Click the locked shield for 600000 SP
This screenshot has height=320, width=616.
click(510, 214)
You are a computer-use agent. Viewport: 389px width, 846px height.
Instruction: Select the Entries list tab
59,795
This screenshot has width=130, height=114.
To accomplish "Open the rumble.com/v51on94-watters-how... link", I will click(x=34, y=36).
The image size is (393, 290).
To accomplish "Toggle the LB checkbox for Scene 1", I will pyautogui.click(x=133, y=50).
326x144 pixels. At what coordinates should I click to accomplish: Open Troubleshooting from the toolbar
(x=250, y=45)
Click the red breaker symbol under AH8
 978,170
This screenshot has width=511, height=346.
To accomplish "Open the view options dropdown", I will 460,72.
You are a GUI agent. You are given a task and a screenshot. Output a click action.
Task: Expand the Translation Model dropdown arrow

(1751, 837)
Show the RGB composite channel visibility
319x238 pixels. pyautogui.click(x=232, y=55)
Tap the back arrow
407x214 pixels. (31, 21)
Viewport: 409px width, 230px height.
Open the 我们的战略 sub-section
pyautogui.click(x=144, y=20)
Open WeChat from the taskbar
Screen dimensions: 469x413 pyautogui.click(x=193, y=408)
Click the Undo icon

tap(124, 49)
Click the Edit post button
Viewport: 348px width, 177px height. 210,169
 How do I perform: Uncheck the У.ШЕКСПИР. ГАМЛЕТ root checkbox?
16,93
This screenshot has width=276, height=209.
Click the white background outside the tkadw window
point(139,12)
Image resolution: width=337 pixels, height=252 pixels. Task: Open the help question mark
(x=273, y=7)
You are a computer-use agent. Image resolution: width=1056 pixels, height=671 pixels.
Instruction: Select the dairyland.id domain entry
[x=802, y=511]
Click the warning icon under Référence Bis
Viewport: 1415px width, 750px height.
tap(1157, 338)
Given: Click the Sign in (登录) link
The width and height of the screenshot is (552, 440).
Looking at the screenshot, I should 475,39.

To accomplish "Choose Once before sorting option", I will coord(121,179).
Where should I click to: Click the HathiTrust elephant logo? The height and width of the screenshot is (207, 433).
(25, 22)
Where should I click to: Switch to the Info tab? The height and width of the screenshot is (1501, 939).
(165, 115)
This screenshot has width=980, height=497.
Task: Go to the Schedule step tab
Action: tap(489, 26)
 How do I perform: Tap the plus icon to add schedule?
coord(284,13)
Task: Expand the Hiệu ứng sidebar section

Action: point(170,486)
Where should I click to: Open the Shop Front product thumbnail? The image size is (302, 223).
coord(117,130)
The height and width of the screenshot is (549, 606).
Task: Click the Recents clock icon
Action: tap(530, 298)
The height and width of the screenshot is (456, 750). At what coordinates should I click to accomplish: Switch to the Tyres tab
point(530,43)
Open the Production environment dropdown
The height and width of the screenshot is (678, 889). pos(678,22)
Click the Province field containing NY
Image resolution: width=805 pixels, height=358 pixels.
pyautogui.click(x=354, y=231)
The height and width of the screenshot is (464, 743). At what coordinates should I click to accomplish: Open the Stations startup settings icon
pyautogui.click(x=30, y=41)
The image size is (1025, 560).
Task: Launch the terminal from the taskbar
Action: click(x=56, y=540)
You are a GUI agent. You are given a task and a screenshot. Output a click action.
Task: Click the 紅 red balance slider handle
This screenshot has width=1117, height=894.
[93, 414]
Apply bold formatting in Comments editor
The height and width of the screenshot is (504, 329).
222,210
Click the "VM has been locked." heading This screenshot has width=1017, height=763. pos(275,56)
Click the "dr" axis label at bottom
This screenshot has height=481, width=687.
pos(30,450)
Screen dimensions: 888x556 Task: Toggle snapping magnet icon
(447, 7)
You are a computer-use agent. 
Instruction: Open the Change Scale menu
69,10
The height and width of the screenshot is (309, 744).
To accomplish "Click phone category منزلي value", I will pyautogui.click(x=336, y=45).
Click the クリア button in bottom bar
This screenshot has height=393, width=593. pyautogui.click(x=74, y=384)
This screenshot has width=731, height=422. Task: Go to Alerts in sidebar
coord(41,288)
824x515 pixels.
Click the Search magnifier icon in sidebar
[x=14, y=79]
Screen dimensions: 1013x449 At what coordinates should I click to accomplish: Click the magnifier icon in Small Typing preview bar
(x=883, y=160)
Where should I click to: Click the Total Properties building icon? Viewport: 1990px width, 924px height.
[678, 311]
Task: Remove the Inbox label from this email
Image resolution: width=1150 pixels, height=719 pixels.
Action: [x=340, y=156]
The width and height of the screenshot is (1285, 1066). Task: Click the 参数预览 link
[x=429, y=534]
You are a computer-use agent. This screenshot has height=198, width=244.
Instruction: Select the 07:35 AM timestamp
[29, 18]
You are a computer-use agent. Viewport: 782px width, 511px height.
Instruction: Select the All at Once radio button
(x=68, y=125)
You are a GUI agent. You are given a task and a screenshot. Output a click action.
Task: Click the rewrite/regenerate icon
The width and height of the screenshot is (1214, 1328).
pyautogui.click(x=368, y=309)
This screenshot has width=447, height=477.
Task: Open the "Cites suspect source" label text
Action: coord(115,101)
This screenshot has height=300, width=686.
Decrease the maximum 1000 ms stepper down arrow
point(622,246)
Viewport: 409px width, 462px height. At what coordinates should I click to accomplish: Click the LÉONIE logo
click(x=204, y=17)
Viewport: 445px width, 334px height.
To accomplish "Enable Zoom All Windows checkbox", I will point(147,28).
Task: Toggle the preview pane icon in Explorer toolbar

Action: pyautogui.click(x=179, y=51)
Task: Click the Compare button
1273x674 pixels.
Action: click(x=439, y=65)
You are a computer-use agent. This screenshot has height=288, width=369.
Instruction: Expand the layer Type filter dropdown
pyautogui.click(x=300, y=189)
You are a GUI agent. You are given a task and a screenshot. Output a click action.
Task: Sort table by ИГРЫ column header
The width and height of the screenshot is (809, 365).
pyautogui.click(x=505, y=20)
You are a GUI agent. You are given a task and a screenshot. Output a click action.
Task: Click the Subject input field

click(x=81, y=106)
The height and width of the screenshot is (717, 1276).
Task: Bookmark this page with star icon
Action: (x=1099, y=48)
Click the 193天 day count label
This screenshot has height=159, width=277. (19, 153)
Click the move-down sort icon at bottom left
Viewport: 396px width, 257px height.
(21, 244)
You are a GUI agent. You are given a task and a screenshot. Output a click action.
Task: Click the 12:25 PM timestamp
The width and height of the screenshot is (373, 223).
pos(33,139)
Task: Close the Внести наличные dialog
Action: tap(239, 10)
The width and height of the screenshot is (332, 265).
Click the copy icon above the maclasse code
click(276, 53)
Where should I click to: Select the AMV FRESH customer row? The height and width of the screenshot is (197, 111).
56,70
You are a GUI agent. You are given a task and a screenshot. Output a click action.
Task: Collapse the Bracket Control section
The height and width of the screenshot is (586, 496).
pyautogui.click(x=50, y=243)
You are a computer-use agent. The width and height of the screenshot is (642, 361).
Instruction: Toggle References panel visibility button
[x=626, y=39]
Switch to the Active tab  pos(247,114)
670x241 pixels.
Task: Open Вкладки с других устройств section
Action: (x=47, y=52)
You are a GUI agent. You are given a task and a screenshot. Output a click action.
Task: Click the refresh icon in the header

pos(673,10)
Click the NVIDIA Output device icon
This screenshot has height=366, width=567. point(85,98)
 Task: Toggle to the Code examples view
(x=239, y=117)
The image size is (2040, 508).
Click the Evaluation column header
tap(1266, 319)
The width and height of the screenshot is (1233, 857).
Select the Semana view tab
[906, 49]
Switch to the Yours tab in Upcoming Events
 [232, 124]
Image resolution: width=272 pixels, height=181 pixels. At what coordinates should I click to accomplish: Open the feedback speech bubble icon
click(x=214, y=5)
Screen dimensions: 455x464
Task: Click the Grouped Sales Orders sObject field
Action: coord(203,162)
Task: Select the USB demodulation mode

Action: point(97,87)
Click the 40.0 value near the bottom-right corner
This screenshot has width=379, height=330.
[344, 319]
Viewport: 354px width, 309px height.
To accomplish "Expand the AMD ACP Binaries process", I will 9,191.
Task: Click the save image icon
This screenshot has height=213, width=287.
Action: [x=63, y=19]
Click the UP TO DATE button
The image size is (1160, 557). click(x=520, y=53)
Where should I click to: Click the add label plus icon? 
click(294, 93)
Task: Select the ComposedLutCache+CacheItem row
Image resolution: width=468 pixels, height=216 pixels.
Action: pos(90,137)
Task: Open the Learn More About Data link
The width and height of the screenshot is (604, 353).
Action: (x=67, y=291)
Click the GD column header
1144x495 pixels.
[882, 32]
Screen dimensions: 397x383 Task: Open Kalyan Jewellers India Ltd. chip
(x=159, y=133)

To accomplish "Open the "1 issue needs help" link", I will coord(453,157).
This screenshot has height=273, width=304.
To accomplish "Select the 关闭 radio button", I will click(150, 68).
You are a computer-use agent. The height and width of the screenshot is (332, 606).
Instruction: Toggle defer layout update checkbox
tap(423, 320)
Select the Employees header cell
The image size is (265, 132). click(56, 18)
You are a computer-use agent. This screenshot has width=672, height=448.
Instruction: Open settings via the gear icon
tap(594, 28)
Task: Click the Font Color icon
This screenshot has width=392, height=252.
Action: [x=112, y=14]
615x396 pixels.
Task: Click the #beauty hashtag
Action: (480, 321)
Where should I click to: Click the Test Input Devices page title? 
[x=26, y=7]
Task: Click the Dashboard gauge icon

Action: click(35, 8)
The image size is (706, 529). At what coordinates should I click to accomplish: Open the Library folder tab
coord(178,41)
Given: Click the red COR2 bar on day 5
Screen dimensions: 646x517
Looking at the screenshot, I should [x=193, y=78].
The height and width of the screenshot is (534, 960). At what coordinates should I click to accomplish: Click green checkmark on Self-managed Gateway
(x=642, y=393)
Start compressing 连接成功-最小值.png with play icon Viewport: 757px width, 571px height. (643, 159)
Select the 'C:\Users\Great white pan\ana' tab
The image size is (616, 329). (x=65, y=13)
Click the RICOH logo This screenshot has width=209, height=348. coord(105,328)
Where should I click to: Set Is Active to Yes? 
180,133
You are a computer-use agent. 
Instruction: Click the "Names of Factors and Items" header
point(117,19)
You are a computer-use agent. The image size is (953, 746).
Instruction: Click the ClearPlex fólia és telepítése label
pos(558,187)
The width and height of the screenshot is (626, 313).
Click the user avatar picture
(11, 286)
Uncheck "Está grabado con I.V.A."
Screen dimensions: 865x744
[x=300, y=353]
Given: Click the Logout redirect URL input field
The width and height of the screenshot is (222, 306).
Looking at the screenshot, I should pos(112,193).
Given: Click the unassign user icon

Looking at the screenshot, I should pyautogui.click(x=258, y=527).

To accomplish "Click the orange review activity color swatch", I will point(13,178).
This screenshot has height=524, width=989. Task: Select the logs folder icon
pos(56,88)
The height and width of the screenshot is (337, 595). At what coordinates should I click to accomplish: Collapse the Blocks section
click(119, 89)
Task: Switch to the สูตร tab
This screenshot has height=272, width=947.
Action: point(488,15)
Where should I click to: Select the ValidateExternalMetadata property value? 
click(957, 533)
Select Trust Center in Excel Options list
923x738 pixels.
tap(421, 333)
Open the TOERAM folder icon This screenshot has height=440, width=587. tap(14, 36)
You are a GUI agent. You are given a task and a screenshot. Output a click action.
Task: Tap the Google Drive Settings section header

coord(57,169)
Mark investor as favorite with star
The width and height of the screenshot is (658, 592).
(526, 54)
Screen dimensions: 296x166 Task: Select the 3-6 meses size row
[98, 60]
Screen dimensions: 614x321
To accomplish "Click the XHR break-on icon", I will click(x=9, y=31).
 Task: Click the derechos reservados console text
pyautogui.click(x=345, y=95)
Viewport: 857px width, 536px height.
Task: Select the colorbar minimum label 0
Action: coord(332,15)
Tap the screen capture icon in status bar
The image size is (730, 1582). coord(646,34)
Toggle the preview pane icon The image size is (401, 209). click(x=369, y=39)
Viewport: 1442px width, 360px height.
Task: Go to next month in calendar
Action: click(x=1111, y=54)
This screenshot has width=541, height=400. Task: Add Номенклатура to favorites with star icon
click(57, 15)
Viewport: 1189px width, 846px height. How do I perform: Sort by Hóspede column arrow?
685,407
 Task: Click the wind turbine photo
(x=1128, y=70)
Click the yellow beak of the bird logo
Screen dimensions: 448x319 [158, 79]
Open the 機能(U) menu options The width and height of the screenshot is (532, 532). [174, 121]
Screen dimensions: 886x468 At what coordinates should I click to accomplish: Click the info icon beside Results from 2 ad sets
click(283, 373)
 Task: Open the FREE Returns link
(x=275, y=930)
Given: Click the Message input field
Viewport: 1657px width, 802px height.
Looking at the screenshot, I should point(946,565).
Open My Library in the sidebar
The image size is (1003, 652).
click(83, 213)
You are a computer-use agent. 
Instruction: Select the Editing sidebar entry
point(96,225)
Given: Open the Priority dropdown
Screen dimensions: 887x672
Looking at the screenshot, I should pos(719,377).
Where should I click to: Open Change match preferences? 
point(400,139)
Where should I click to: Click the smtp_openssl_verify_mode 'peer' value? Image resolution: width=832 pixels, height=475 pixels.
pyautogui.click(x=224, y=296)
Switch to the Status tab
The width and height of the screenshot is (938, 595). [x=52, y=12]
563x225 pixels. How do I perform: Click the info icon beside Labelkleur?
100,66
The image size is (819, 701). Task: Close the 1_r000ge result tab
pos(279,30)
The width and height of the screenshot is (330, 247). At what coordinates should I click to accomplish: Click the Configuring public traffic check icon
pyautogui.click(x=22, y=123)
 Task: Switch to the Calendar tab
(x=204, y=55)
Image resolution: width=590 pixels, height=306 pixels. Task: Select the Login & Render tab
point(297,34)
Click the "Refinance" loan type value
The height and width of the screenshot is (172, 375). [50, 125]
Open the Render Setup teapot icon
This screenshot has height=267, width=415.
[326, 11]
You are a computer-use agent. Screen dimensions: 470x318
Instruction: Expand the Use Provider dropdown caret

***

_ASSIGNED TASK_:
Search the material for the string "will" and return each line that has it.

_WRITTEN RESPONSE_:
To accomplish "Open the rumble.com/v51on94-watters-how... link", I will click(x=34, y=36).
To accomplish "Toggle the LB checkbox for Scene 1", I will pyautogui.click(x=133, y=50).
To accomplish "Open the view options dropdown", I will 460,72.
To accomplish "Choose Once before sorting option", I will coord(121,179).
To accomplish "Click phone category منزلي value", I will pyautogui.click(x=336, y=45).
To accomplish "Enable Zoom All Windows checkbox", I will point(147,28).
To accomplish "Expand the AMD ACP Binaries process", I will 9,191.
To accomplish "Open the "1 issue needs help" link", I will coord(453,157).
To accomplish "Select the 关闭 radio button", I will click(150, 68).
To accomplish "Click the orange review activity color swatch", I will point(13,178).
To accomplish "Click the XHR break-on icon", I will click(x=9, y=31).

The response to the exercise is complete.